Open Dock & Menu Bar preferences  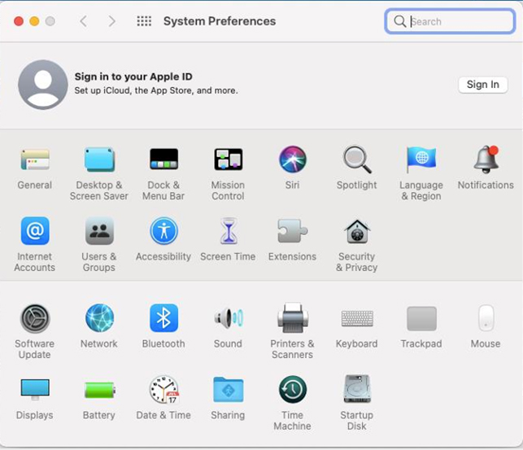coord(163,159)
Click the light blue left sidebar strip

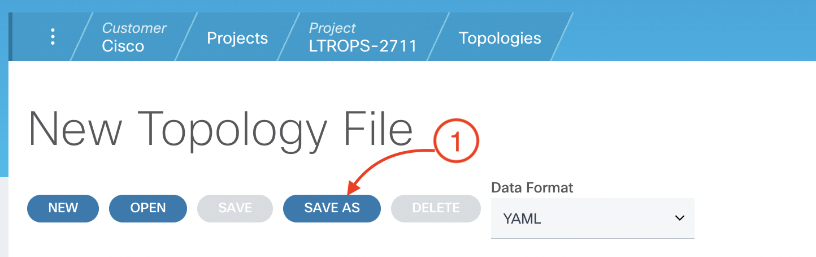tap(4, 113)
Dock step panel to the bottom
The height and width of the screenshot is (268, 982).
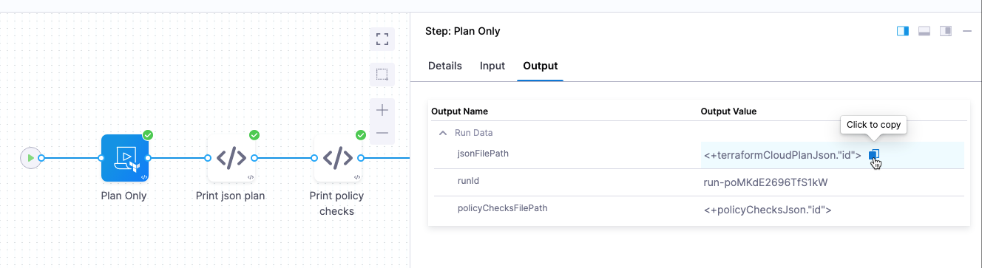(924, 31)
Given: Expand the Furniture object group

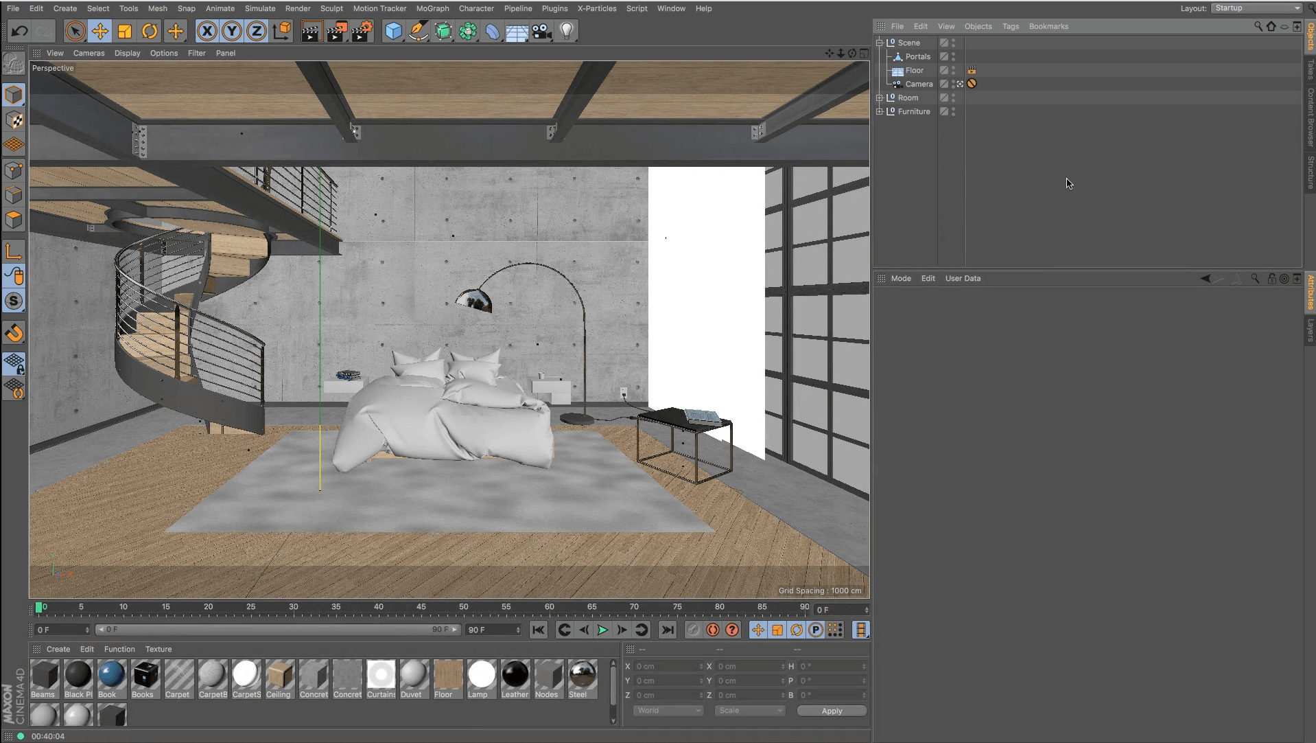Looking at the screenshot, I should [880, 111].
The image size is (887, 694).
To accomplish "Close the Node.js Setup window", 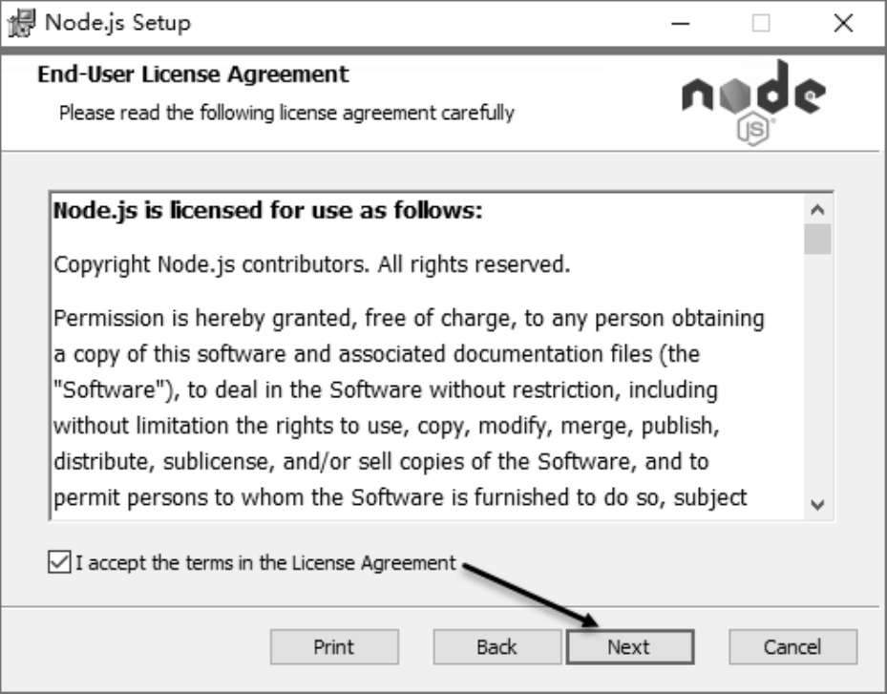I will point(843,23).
■ ■ ■
# What to produce
An exact copy is needed. It runs from the line above containing "Click the light blue left sidebar strip" down to the line containing "The image size is (887, 694).", both included, with no pictures.

# Task solution
Click the light blue left sidebar strip

tap(4, 113)
Dock step panel to the bottom
The height and width of the screenshot is (268, 982).
(924, 31)
Given: Expand the Furniture object group

Looking at the screenshot, I should [880, 111].
The image size is (887, 694).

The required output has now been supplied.